- [Work instructions]
From the entries below, copy every line that holds the word "agent".

==== Data shown ====

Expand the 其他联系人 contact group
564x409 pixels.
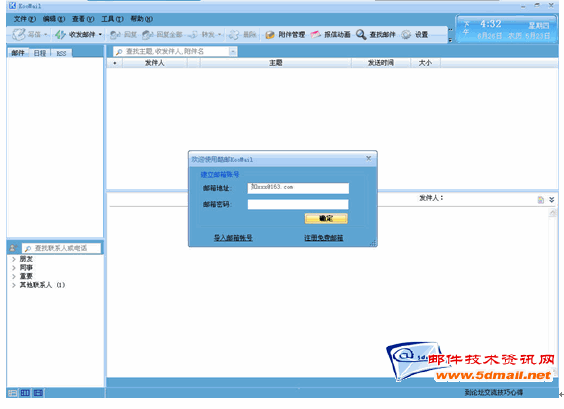click(14, 285)
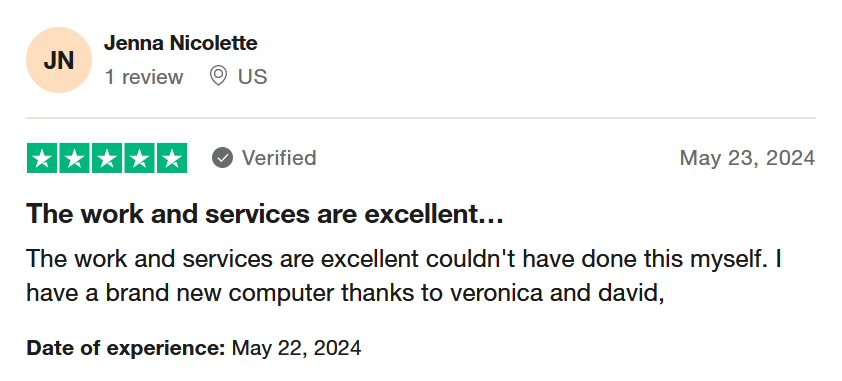Click the third green star
Screen dimensions: 842x381
[x=107, y=158]
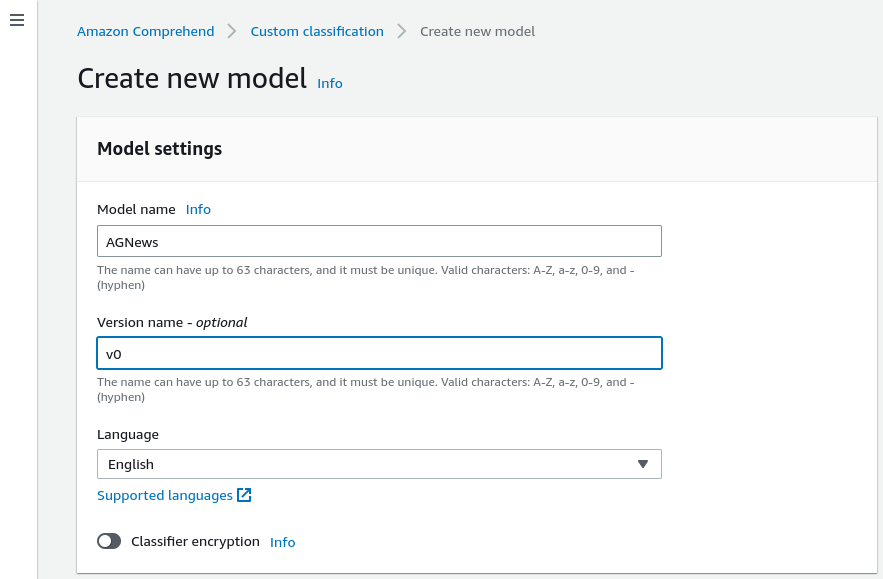Click the breadcrumb chevron after Amazon Comprehend
Screen dimensions: 883x579
pyautogui.click(x=230, y=31)
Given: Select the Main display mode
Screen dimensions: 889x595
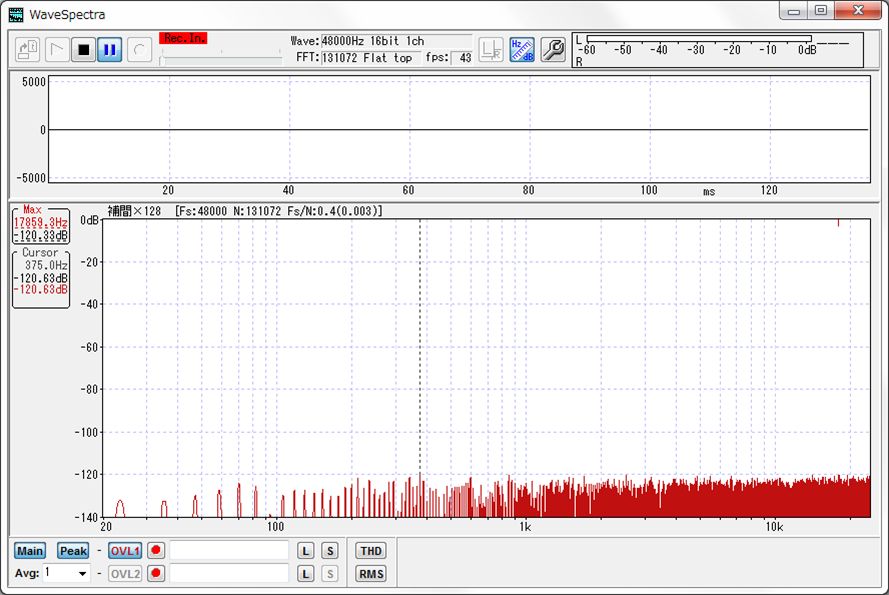Looking at the screenshot, I should pos(30,550).
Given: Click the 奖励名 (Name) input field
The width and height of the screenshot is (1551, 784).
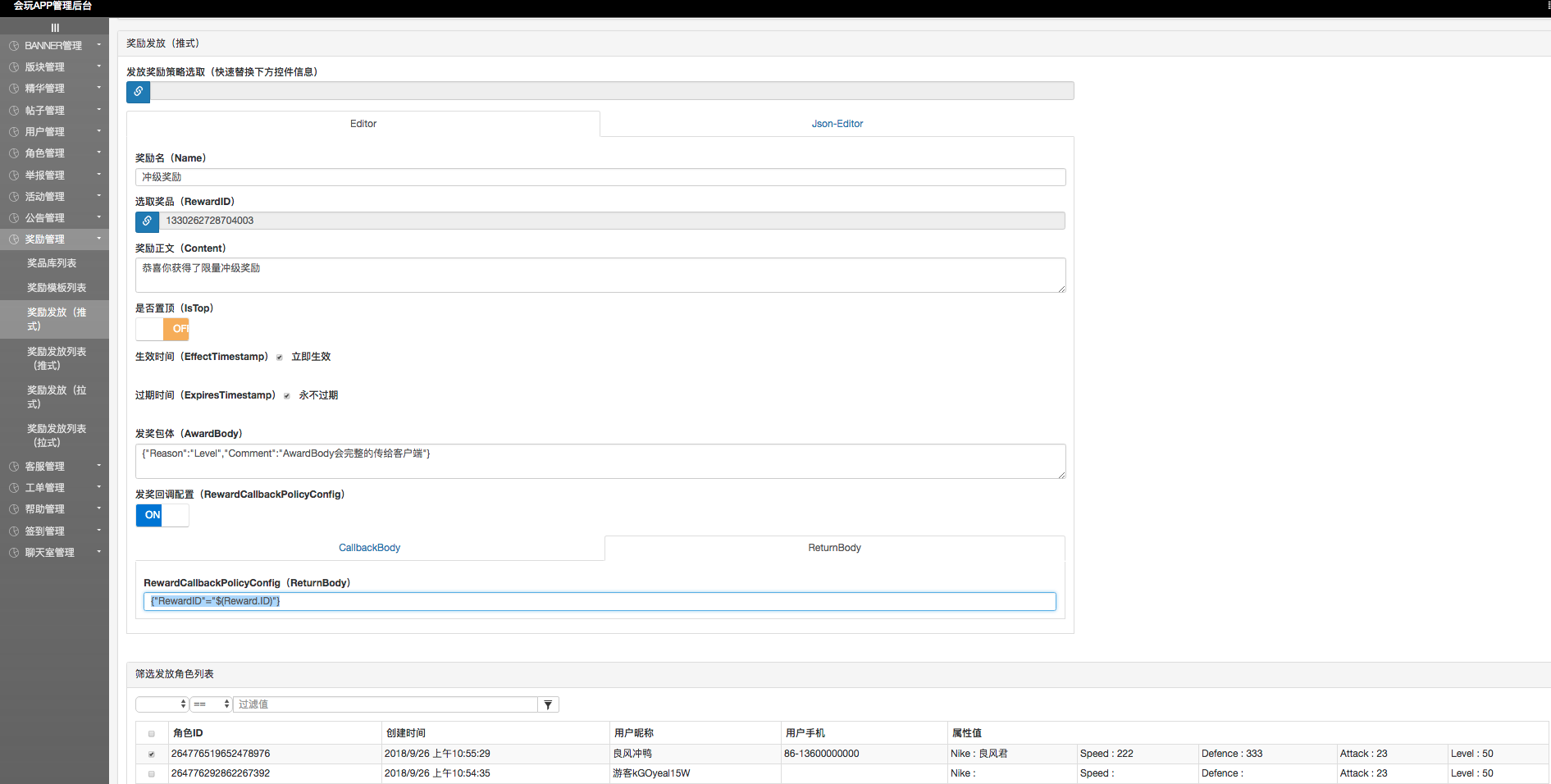Looking at the screenshot, I should pos(600,177).
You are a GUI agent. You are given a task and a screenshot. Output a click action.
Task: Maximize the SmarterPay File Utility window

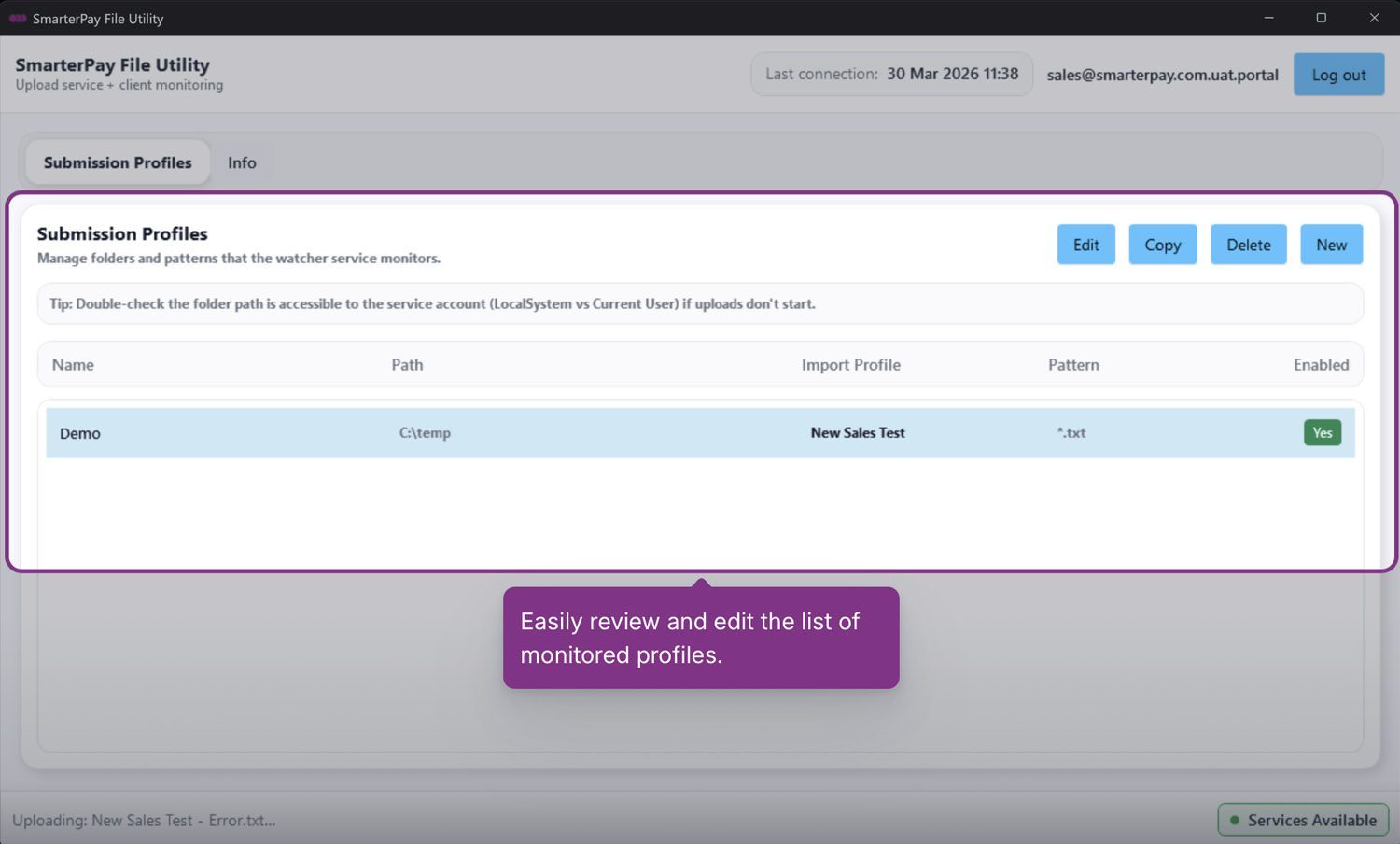[1321, 18]
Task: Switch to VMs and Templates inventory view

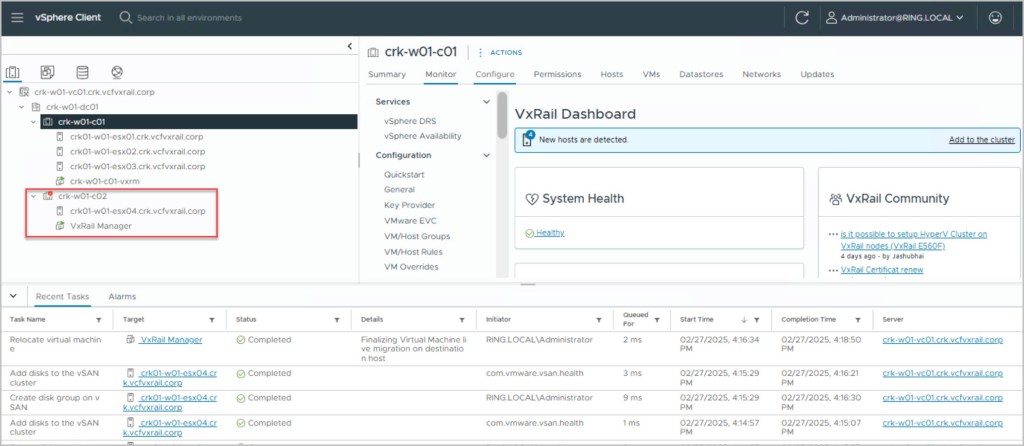Action: pyautogui.click(x=47, y=72)
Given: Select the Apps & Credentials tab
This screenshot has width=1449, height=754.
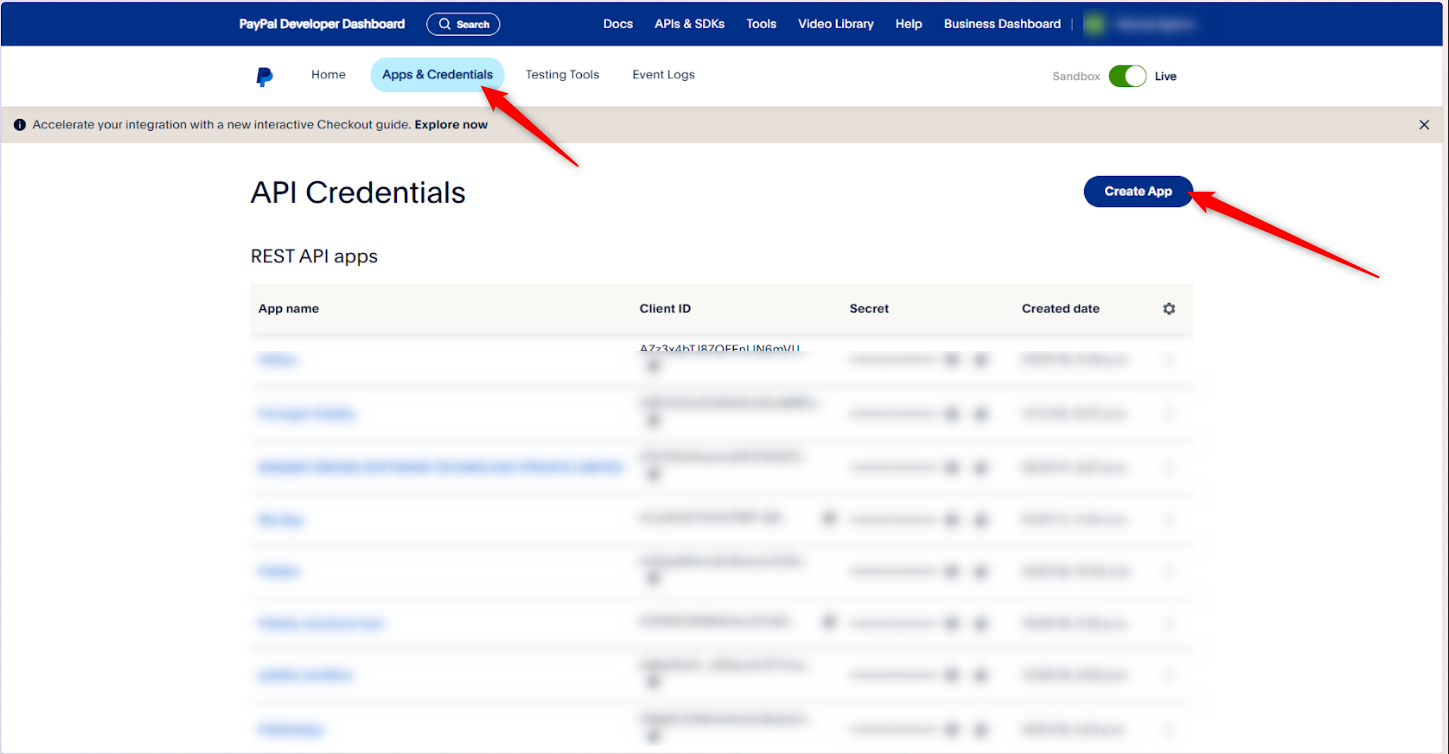Looking at the screenshot, I should [437, 75].
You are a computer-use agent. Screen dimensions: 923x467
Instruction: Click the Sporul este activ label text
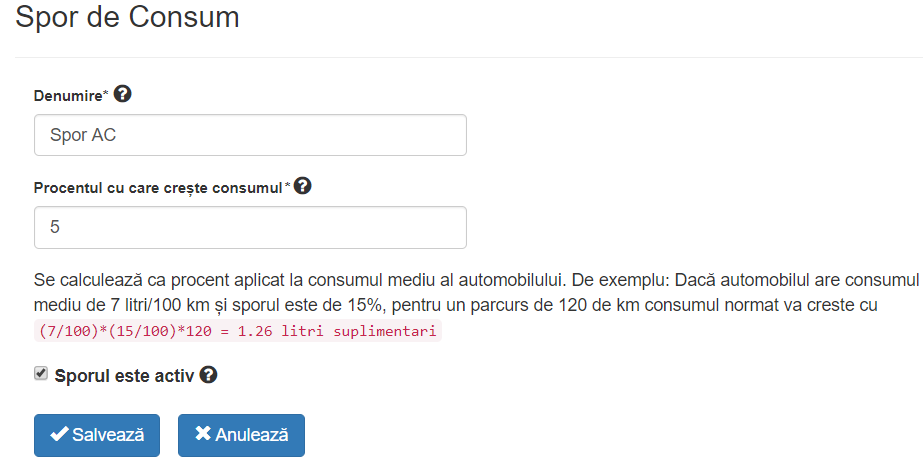(x=124, y=376)
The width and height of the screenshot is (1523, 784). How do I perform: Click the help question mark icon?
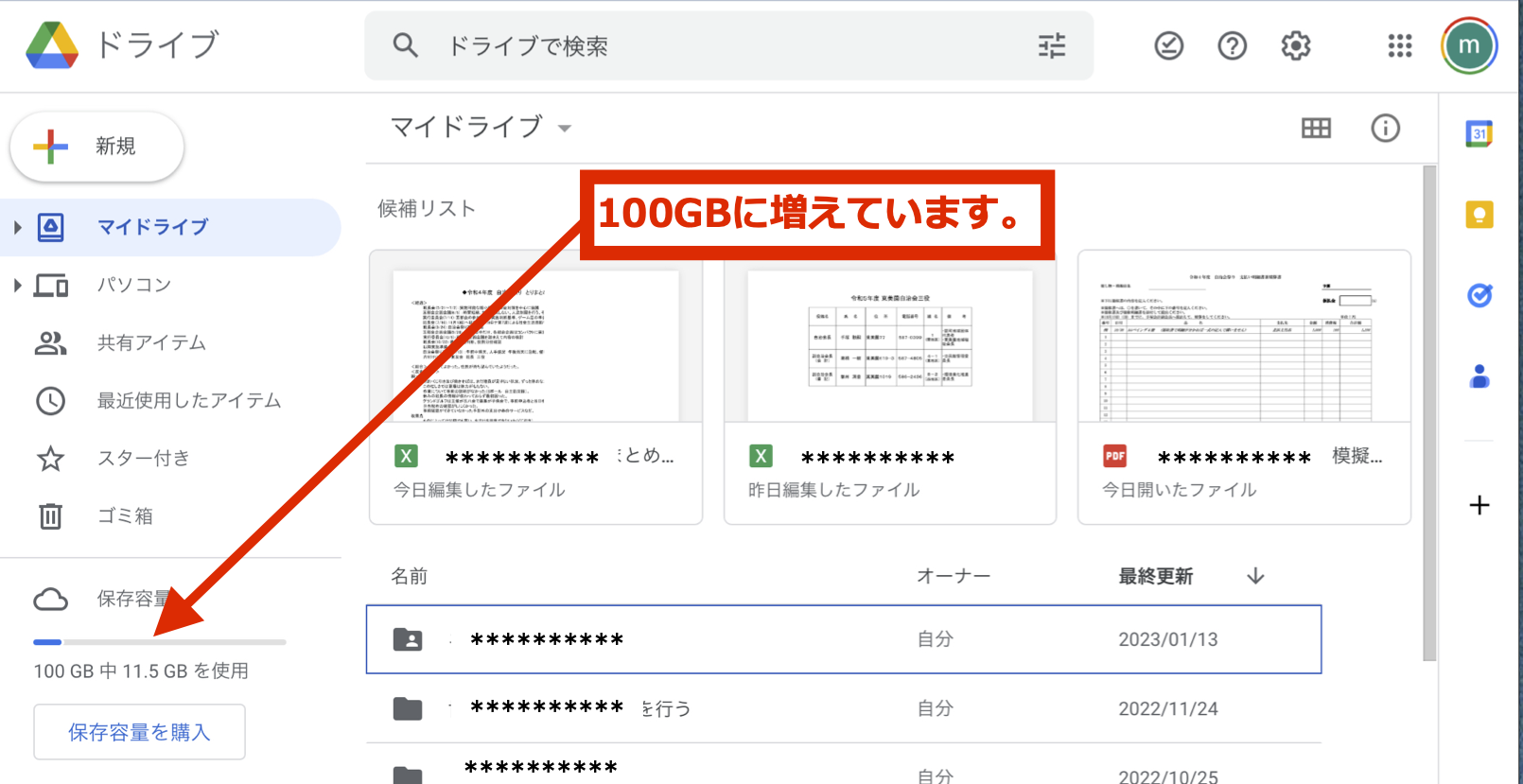(1232, 45)
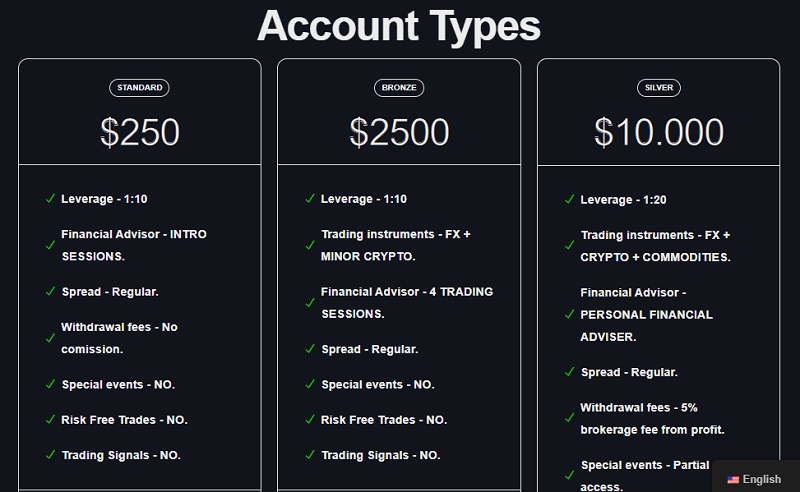800x492 pixels.
Task: Click checkmark next to Bronze Risk Free Trades
Action: click(x=310, y=420)
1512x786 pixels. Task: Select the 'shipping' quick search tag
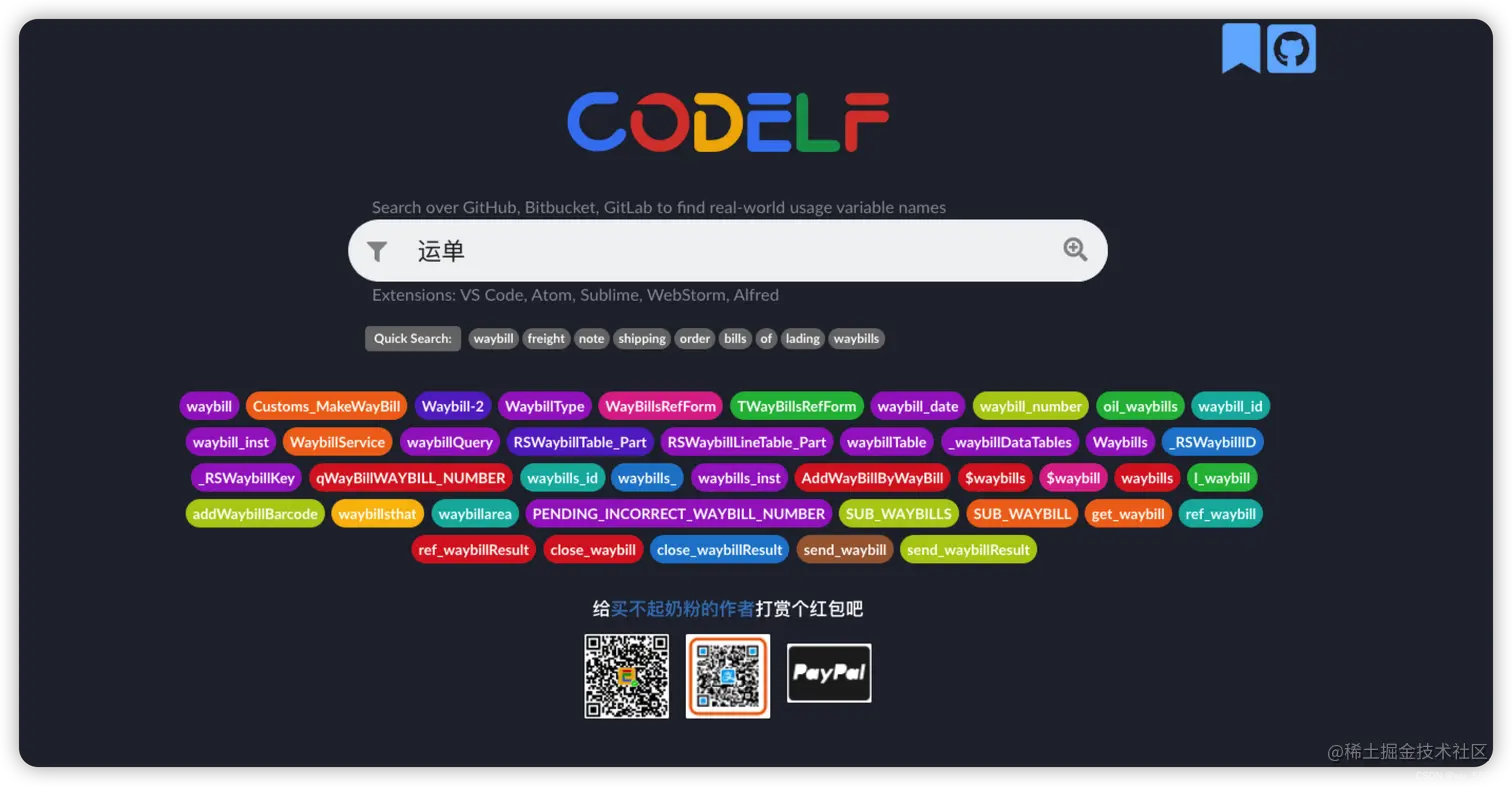click(x=641, y=338)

====

- [Exercise solution]
You are a GUI agent. You are given a task and a screenshot. Output a click action.
You are a computer-use agent. Screen dimensions: 923x467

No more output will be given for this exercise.